Unique funding vehicles are also emerging to help bridge the gap between short and long-term climate investment. For example, Frontier, founded by Stripe, Alphabet, Shopify, Meta, McKinsey and others, is an advanced market commitment (AMC) “that aims to accelerate the development of carbon removal technologies by guaranteeing future demand for them.” AMCs were first created in 2007 by five countries and the Bill and Melinda Gates Foundation to incentivize pharmaceutical manufacturers to invest in R&D to create a vaccine for pneumococcal disease and to keep the future cost of this vaccine down to maximize impact in the world’s poorest countries. The value of AMCs in clean tech is not only to keep the cost of these solutions down so that they are financially viable – and even financially attractive – for various end markets, but also to mitigate some of the risk of investing in early-stage climate tech companies with a long return window.  

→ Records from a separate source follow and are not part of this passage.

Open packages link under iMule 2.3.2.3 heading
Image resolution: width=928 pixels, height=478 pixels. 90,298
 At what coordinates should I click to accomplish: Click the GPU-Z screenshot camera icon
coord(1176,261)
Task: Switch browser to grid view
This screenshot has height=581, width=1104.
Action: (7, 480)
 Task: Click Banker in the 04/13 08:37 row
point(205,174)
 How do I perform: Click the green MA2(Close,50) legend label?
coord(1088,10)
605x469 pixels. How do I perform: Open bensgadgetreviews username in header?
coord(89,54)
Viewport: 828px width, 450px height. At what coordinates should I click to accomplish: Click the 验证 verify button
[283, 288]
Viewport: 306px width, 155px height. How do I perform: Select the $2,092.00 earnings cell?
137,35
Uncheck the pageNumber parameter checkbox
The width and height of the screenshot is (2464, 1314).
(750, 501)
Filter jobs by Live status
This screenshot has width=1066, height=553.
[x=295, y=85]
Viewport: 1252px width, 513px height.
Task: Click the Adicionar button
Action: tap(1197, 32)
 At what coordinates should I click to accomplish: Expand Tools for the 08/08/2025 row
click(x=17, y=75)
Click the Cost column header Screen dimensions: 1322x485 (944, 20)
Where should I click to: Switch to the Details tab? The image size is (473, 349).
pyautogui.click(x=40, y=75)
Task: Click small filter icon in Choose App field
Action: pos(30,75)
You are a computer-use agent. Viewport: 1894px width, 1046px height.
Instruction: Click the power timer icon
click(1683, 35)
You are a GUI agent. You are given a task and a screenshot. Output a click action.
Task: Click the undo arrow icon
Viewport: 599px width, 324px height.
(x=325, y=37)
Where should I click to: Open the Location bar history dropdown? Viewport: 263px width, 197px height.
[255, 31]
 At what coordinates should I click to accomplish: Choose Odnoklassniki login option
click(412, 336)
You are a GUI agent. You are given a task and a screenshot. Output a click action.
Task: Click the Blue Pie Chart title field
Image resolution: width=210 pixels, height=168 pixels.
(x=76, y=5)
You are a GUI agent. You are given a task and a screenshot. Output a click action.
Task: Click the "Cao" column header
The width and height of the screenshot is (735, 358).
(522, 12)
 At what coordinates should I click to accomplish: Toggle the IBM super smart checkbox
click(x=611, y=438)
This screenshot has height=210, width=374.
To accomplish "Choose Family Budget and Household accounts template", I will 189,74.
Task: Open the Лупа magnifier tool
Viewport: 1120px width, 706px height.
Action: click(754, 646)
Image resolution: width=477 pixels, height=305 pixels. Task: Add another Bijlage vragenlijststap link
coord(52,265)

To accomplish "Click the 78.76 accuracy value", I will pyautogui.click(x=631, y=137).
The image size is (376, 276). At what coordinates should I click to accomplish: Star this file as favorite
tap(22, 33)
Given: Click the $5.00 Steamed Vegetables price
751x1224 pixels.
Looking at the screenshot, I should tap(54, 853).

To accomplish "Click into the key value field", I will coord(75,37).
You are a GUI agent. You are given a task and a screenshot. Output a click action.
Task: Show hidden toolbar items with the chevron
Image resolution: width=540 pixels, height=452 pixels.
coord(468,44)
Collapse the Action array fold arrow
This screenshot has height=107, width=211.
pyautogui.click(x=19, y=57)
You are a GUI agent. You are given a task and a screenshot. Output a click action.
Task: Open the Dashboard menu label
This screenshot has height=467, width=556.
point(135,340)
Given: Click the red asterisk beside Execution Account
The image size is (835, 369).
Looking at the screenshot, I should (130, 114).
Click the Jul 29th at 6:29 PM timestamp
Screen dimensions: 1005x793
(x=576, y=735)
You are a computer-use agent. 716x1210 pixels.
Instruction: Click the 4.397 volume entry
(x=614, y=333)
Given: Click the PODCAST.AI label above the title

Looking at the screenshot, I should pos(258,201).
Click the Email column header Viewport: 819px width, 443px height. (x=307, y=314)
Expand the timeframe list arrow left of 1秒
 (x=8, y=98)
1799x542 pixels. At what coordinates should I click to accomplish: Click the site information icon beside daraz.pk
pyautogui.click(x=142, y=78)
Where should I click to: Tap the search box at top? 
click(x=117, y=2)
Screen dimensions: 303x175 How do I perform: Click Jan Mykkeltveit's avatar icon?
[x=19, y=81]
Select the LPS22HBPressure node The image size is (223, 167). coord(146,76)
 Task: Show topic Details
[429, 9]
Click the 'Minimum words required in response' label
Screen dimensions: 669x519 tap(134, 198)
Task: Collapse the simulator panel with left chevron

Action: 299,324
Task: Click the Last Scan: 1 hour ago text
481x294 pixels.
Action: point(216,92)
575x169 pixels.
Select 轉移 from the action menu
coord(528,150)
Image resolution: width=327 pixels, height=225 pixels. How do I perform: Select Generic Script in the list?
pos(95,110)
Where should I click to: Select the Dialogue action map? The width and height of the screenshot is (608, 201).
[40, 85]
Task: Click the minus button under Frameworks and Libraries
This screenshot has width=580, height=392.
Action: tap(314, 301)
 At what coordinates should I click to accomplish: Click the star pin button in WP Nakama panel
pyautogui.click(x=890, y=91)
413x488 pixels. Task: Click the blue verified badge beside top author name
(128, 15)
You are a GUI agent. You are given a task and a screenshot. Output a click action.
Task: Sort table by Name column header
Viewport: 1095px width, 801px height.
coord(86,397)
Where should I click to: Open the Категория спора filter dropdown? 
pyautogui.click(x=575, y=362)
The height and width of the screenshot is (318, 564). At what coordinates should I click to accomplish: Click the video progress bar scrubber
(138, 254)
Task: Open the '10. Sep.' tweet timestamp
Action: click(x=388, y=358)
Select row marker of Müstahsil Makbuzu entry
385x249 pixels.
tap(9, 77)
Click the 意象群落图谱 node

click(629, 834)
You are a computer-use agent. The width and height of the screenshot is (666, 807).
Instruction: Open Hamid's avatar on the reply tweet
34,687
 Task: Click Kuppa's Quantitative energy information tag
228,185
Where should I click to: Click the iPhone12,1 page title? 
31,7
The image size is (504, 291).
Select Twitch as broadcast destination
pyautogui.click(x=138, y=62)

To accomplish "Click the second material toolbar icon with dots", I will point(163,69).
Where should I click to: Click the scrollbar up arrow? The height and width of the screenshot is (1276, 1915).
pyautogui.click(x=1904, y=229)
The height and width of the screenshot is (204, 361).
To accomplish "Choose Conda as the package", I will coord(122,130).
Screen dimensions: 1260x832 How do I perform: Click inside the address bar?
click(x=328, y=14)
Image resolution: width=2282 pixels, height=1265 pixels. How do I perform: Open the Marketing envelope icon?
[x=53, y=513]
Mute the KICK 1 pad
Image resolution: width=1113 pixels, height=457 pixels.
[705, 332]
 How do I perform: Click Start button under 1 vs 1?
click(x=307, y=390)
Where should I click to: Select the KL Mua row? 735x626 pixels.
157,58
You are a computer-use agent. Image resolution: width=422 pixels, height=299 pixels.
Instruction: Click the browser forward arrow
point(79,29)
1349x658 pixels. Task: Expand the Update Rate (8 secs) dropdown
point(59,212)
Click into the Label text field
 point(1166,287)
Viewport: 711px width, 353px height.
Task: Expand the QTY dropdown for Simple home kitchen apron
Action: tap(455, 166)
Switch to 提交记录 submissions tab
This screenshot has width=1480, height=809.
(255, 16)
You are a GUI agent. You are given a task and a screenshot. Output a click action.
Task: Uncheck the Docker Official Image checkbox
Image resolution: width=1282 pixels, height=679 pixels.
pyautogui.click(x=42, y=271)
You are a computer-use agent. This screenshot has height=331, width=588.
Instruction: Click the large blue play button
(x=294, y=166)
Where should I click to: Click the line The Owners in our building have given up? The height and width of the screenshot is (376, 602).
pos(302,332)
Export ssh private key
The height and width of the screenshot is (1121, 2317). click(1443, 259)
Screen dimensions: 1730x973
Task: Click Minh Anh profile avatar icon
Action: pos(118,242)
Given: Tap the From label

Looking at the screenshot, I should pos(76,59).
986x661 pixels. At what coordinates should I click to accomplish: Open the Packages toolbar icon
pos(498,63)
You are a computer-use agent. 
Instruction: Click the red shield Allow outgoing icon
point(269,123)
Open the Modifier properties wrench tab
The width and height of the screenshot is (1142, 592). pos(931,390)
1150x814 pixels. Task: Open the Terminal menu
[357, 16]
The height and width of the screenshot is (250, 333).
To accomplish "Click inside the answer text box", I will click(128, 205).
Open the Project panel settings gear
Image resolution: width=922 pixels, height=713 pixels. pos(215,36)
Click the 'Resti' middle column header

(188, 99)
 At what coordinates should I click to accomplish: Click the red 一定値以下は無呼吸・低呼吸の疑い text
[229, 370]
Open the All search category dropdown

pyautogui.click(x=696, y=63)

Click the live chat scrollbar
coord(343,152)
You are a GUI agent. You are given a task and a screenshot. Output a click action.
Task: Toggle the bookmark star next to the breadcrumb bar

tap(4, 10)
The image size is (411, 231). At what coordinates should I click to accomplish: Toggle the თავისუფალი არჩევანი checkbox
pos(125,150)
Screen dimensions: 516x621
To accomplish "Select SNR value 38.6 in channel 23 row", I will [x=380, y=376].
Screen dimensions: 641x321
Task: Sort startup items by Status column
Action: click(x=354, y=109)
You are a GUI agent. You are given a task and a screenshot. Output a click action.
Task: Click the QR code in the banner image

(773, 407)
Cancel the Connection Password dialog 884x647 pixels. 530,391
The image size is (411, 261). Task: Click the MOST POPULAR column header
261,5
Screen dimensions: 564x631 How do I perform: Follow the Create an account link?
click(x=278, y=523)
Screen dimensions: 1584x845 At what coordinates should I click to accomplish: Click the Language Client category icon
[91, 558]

While carbon markets and AMCs provide interesting counterweights to the innate risk involved in climate tech investment, arguably, the best strategy for climate tech investors is a diversified climate tech portfolio. Interestingly, some of the largest funds raised in 2022, according to Crunchbase, have gone to startups working on mitigation efforts within established markets. For example, Arcadia, a SaaS and data startup focused on decarbonizing the electric grid, raised $325M in 2022. With shareholder filings related to climate change up 12% YoY in Q1 2022 according to Proxy Preview, in the short term, investors should look for climate tech startups partnering with public companies across energy, manufacturing, transportation, etc. to meet their ESG goals. Climate tech startups focusing on circular economy concepts like eliminating waste and pollution within existing systems and infrastructure and circulating products and materials provide an opportunity for near-term returns that can offset risk and enable the long-term orientation required to invest in more transformational technologies.  In short, climate finance is going to need to look across multiple temporal horizons to be successful – at both driving impact and driving returns.